[Problem to work on]
Each line of the data should be given again exactly.

[The data]
________________________
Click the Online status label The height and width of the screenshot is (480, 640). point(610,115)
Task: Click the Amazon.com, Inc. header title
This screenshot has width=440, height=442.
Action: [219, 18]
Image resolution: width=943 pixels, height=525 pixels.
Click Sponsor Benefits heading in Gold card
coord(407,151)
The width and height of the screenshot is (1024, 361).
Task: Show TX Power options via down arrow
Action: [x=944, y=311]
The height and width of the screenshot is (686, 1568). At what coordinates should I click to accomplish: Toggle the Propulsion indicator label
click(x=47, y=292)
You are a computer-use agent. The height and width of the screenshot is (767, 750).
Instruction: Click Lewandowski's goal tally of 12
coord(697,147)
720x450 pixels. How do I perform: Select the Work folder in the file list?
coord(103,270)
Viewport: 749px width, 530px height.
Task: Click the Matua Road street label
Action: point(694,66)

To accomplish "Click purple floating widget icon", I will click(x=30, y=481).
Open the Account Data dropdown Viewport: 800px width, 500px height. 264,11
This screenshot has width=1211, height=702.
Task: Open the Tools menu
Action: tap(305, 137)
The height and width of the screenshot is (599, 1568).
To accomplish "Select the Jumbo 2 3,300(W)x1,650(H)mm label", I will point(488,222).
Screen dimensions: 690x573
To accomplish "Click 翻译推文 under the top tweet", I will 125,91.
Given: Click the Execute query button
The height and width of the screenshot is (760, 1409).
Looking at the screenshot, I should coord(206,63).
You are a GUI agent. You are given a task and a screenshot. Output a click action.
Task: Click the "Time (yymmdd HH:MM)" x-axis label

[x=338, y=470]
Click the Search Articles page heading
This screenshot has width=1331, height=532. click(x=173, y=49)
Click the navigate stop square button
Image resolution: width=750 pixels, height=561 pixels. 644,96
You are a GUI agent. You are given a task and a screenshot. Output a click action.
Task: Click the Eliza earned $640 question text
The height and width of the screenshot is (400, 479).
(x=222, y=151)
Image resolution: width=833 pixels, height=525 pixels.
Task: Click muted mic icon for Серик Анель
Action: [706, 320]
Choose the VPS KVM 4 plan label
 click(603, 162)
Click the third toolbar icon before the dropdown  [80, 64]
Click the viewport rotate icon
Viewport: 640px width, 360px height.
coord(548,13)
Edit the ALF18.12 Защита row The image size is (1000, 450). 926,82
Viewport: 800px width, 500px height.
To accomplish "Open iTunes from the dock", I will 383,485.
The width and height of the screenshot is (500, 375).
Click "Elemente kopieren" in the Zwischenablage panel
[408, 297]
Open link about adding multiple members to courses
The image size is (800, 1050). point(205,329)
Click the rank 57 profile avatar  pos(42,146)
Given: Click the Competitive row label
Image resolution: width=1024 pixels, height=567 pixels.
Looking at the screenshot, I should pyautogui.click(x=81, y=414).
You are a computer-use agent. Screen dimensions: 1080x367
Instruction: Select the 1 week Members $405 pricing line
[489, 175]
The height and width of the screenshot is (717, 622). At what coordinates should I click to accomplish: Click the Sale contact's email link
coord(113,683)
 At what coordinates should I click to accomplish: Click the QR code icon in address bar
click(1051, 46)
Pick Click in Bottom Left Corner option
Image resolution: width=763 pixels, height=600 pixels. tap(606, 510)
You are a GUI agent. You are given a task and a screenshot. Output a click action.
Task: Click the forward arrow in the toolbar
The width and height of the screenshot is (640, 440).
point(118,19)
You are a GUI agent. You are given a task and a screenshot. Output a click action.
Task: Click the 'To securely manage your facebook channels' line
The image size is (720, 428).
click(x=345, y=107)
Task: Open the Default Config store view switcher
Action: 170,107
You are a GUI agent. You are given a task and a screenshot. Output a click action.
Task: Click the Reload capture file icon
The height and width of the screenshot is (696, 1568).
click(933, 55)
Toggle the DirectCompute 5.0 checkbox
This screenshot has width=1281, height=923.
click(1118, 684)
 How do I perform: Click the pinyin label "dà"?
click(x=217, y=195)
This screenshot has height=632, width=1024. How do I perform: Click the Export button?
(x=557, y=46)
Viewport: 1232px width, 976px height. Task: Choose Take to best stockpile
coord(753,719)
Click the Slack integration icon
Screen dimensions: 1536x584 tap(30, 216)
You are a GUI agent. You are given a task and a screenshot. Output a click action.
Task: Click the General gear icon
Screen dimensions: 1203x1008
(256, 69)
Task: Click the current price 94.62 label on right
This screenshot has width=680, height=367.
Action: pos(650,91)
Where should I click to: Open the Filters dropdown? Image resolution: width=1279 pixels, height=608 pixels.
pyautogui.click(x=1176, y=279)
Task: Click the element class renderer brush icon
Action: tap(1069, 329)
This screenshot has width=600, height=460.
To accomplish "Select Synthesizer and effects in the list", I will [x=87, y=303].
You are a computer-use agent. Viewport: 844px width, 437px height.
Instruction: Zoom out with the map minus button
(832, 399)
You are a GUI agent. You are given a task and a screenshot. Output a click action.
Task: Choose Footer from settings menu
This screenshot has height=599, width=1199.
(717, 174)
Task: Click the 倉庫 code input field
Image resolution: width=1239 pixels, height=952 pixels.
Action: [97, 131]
________________________
[Written solution]
Click the Online status label The height and width of the screenshot is (480, 640). point(610,115)
Task: Click the Amazon.com, Inc. header title
This screenshot has width=440, height=442.
Action: [219, 18]
Image resolution: width=943 pixels, height=525 pixels.
Click Sponsor Benefits heading in Gold card
coord(407,151)
The width and height of the screenshot is (1024, 361).
Task: Show TX Power options via down arrow
Action: [x=944, y=311]
The height and width of the screenshot is (686, 1568). At what coordinates should I click to accomplish: Toggle the Propulsion indicator label
click(x=47, y=292)
You are a computer-use agent. The height and width of the screenshot is (767, 750).
Instruction: Click Lewandowski's goal tally of 12
coord(697,147)
720x450 pixels. How do I perform: Select the Work folder in the file list?
coord(103,270)
Viewport: 749px width, 530px height.
Task: Click the Matua Road street label
Action: point(694,66)

To accomplish "Click purple floating widget icon", I will click(x=30, y=481).
Open the Account Data dropdown Viewport: 800px width, 500px height. 264,11
This screenshot has width=1211, height=702.
Task: Open the Tools menu
Action: tap(305, 137)
The height and width of the screenshot is (599, 1568).
To accomplish "Select the Jumbo 2 3,300(W)x1,650(H)mm label", I will point(488,222).
Screen dimensions: 690x573
To accomplish "Click 翻译推文 under the top tweet", I will 125,91.
Given: Click the Execute query button
The height and width of the screenshot is (760, 1409).
Looking at the screenshot, I should coord(206,63).
You are a GUI agent. You are given a task and a screenshot. Output a click action.
Task: Click the "Time (yymmdd HH:MM)" x-axis label

[x=338, y=470]
Click the Search Articles page heading
This screenshot has width=1331, height=532. click(x=173, y=49)
Click the navigate stop square button
Image resolution: width=750 pixels, height=561 pixels. 644,96
You are a GUI agent. You are given a task and a screenshot. Output a click action.
Task: Click the Eliza earned $640 question text
The height and width of the screenshot is (400, 479).
(x=222, y=151)
Image resolution: width=833 pixels, height=525 pixels.
Task: Click muted mic icon for Серик Анель
Action: [706, 320]
Choose the VPS KVM 4 plan label
 click(603, 162)
Click the third toolbar icon before the dropdown  [80, 64]
Click the viewport rotate icon
Viewport: 640px width, 360px height.
coord(548,13)
Edit the ALF18.12 Защита row The image size is (1000, 450). 926,82
Viewport: 800px width, 500px height.
To accomplish "Open iTunes from the dock", I will 383,485.
The width and height of the screenshot is (500, 375).
Click "Elemente kopieren" in the Zwischenablage panel
[408, 297]
Open link about adding multiple members to courses
The image size is (800, 1050). point(205,329)
Click the rank 57 profile avatar  pos(42,146)
Given: Click the Competitive row label
Image resolution: width=1024 pixels, height=567 pixels.
Looking at the screenshot, I should pyautogui.click(x=81, y=414).
You are a computer-use agent. Screen dimensions: 1080x367
Instruction: Select the 1 week Members $405 pricing line
[489, 175]
The height and width of the screenshot is (717, 622). At what coordinates should I click to accomplish: Click the Sale contact's email link
coord(113,683)
 At what coordinates should I click to accomplish: Click the QR code icon in address bar
click(1051, 46)
Pick Click in Bottom Left Corner option
Image resolution: width=763 pixels, height=600 pixels. tap(606, 510)
You are a GUI agent. You are given a task and a screenshot. Output a click action.
Task: Click the forward arrow in the toolbar
The width and height of the screenshot is (640, 440).
point(118,19)
You are a GUI agent. You are given a task and a screenshot. Output a click action.
Task: Click the 'To securely manage your facebook channels' line
The image size is (720, 428).
click(x=345, y=107)
Task: Open the Default Config store view switcher
Action: 170,107
You are a GUI agent. You are given a task and a screenshot. Output a click action.
Task: Click the Reload capture file icon
The height and width of the screenshot is (696, 1568).
click(933, 55)
Toggle the DirectCompute 5.0 checkbox
This screenshot has width=1281, height=923.
click(1118, 684)
 How do I perform: Click the pinyin label "dà"?
click(x=217, y=195)
This screenshot has height=632, width=1024. How do I perform: Click the Export button?
(x=557, y=46)
Viewport: 1232px width, 976px height. Task: Choose Take to best stockpile
coord(753,719)
Click the Slack integration icon
Screen dimensions: 1536x584 tap(30, 216)
You are a GUI agent. You are given a task and a screenshot. Output a click action.
Task: Click the General gear icon
Screen dimensions: 1203x1008
(256, 69)
Task: Click the current price 94.62 label on right
This screenshot has width=680, height=367.
Action: pos(650,91)
Where should I click to: Open the Filters dropdown? Image resolution: width=1279 pixels, height=608 pixels.
pyautogui.click(x=1176, y=279)
Task: Click the element class renderer brush icon
Action: tap(1069, 329)
This screenshot has width=600, height=460.
To accomplish "Select Synthesizer and effects in the list", I will [x=87, y=303].
You are a computer-use agent. Viewport: 844px width, 437px height.
Instruction: Zoom out with the map minus button
(832, 399)
You are a GUI agent. You are given a task and a screenshot. Output a click action.
Task: Choose Footer from settings menu
This screenshot has height=599, width=1199.
(717, 174)
Task: Click the 倉庫 code input field
Image resolution: width=1239 pixels, height=952 pixels.
Action: [97, 131]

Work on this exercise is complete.